Gonzales tried in good faith to lease or buy a lot from the City of Palmdale ("Palmdale") in the Palmdale auto mall. However, Palmdale opted the site to another dealer instead. While attempting to negotiate with Palmdale, Gonzales entered into negotiations with the City of Lancaster ("Lancaster") to obtain a lot in the Lancaster auto mall, which was the only other location that satisfied GM’s conditions. During negotiations, the Lancaster City Council authorized $604,000 in financial incentives to help Gonzales move his car dealership to Lancaster.
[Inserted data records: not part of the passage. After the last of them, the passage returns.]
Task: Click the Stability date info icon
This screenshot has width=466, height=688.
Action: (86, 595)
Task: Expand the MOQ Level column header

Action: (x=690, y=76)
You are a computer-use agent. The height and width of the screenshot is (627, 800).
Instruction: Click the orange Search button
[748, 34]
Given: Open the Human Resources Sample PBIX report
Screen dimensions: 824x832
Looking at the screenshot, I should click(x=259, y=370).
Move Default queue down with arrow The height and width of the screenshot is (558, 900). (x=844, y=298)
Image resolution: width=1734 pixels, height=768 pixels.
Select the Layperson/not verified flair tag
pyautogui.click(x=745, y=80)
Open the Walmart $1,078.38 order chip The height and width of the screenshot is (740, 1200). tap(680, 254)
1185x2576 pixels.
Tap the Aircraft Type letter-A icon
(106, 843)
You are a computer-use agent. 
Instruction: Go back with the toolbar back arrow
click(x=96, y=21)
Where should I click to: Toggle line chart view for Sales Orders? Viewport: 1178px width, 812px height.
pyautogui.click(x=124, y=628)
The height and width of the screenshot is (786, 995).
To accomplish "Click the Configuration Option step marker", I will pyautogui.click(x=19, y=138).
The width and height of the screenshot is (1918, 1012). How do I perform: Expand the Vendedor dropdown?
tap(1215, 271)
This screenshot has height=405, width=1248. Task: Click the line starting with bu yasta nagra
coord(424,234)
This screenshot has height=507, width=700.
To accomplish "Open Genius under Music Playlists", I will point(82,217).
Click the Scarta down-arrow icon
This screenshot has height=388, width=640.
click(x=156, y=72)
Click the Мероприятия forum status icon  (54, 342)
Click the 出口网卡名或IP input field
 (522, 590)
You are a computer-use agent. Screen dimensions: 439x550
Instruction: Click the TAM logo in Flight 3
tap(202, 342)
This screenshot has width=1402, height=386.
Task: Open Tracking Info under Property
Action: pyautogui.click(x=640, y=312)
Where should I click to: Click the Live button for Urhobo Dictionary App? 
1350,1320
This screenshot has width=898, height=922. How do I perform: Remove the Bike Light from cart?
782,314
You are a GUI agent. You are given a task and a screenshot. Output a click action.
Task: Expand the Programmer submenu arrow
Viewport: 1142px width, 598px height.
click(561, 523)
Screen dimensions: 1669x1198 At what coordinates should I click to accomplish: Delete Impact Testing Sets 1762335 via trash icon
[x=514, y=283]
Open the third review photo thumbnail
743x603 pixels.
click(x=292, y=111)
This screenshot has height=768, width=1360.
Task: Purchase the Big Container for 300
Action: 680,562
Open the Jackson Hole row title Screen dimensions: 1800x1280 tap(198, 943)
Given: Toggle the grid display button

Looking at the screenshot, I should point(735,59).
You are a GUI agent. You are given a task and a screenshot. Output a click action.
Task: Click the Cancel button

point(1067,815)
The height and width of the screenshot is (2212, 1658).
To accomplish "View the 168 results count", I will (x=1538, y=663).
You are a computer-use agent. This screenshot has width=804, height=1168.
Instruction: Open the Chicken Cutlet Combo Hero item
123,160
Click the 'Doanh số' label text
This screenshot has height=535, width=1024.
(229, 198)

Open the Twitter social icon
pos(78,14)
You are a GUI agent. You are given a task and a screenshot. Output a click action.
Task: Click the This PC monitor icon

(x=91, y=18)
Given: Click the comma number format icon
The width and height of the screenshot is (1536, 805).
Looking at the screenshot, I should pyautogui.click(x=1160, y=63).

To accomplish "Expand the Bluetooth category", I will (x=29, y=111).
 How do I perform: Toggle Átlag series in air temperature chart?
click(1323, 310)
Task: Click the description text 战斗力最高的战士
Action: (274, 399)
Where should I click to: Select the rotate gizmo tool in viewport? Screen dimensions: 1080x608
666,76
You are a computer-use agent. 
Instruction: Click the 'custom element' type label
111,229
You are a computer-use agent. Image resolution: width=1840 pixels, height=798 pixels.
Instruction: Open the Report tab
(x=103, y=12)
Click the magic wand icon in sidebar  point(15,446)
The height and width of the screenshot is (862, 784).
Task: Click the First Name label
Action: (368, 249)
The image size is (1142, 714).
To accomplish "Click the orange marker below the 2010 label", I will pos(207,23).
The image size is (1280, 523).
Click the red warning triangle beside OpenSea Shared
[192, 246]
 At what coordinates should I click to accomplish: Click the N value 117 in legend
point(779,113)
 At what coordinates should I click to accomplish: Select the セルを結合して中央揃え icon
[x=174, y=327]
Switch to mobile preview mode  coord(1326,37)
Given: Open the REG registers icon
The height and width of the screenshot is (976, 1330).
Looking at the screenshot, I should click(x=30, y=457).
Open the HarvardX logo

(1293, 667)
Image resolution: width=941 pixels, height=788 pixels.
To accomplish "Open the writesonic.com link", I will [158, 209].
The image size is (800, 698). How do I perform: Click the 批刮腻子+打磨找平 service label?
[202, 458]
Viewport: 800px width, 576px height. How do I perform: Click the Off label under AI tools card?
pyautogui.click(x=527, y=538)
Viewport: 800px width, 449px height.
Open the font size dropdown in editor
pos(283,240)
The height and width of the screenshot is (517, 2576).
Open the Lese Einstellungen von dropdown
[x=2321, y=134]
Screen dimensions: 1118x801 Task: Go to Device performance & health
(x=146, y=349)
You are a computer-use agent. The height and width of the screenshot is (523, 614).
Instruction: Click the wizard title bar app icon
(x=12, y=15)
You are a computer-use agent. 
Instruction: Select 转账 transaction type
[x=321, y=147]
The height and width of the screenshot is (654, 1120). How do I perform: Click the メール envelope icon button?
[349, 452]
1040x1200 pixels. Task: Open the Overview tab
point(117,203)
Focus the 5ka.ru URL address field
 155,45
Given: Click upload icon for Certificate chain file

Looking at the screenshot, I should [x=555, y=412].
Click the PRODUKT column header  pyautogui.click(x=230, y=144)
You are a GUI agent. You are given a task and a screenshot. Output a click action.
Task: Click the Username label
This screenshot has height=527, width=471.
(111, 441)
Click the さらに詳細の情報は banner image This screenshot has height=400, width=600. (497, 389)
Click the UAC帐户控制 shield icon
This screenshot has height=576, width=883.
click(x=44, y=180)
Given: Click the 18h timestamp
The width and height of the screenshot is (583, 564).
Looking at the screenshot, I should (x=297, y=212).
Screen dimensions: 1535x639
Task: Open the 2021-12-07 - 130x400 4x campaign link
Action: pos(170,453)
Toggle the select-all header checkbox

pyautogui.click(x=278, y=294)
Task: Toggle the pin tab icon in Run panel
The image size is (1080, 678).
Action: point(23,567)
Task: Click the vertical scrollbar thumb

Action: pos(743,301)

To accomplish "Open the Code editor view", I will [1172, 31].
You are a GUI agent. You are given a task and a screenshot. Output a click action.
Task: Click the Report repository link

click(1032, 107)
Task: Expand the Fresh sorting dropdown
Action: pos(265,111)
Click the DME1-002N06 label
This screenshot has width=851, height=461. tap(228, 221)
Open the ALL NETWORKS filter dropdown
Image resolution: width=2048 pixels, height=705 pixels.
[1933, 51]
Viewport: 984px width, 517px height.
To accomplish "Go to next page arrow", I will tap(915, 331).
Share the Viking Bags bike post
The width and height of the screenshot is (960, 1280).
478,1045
Palmdale filed a complaint against Lancaster in August 2010, alleging that Lancaster’s subsidy violated Government Code section 53084 and Health and Safety Code section 33426.7, which prohibit local agencies from providing subsidies to vehicle dealers that relocate from the territorial jurisdiction of one local agency to another local agency within the same market area. The trial court agreed and voided Lancaster’s subsidy and told Lancaster that it could not provide Gonzales’ dealership with any subsidy for two years after the opening of Gonzales’ Lancaster dealership. Gonzales relocated to Lancaster anyway because negotiations with Palmdale were not fruitful.
After two years, Lancaster paid $300,000 to Gonzales in exchange for Gonzales promising to operate his dealership only in the Lancaster Auto Mall for ten years. Palmdale again filed suit, alleging that the trial court’s 2010 decision placing a two-year limit on any subsidy was in error. Palmdale argued that Government Code section 53084 and Health and Safety Code section 33426.7 permanently restrict a local agency from subsidizing a dealership that relocates within the same market area. Palmdale also sought to disgorge Lancaster’s sales tax revenue from Gonzales’ dealership.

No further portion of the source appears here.